Jade is a typical metaphor representing China. I imagine that jade is the color of the Kurobe River, Japan. The scenes in the poem are not set to Japan.
Nevertheless, I think that my idea using the Kurobe River is valid, for
the poem seems to be acts played in the jade river. In the freshwater, the
contour of everything is trembling, often blurred, and a field of view is clear
at some points of the river and opaque at others. There, visions in the poem can
rise from the darkness of slow-moving whirlpools.
(2) The transition of forms corresponds to
Howe’s recollection or conversation with her mother. This is breathtaking.

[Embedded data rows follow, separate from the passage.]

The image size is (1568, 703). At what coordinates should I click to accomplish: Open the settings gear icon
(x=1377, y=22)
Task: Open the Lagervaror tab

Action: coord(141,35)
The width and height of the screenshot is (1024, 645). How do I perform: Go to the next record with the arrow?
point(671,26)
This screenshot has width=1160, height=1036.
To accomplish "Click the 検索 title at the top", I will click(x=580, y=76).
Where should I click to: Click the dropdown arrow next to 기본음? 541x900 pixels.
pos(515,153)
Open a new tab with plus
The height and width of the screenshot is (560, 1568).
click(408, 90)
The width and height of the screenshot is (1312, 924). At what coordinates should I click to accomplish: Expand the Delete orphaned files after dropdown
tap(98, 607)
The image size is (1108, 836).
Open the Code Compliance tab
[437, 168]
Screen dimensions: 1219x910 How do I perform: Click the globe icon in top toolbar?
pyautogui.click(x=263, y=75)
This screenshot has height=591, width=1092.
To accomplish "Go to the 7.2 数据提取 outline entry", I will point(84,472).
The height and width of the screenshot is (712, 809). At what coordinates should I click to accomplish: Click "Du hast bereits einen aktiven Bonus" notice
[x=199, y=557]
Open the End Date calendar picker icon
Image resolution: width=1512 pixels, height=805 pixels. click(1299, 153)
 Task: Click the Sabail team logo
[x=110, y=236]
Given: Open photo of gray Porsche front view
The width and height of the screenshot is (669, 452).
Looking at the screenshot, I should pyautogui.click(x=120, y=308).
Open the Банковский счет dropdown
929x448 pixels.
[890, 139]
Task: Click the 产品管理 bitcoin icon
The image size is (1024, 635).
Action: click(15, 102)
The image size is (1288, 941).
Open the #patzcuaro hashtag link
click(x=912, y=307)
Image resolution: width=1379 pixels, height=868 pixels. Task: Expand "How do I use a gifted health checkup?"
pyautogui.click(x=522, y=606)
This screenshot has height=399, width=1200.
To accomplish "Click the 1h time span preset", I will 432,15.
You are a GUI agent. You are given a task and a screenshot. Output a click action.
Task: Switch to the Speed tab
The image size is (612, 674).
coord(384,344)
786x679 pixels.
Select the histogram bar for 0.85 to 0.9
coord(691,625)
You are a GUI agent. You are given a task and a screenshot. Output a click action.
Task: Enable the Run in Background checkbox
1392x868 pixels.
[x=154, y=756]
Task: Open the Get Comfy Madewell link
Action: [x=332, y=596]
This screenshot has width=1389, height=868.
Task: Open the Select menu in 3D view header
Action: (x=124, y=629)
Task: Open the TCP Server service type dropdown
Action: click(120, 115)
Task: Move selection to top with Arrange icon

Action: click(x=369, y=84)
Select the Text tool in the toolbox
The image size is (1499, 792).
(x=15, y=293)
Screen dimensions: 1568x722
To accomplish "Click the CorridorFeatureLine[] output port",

Regarding three generations (Howe, her mother, and grandmother), fragments or
strands of flashbacks are precisely knitted. Aesthetics of the flow of good ambiguities
in nostalgia. Each form in the poem includes novelty. Between stanzas like prose-poems,
there are ditties as Intermedio, indicating the ending of the previous act and
the beginning of the next one. A description of her mother as sound helps the
reader’s understanding and her mother’s speaking way ‘nasal hum’ (natural to
Cantonese) echoes with low frequency as Basso continuo.
(3) In the third last part, the Anglo-Saxon
style verse is an old story like telling ‘Once upon a time, …’. It is
inventive with bipartite and tripartite lines. Caesura is a metrical
interruption, capable of having various meanings or riddles. Alternatively, at
caesura, light suddenly enters from an unexpected direction at some lines of the poem.
(4) In the last part, each triplet has a second
line with a small number of syllables. The final line makes her reckon her
fate. It seems that a small bud is left quietly in front of a door for her future.
(5) After reading the poem, a deep impression
remains as if after seeing Bertolucci’s film.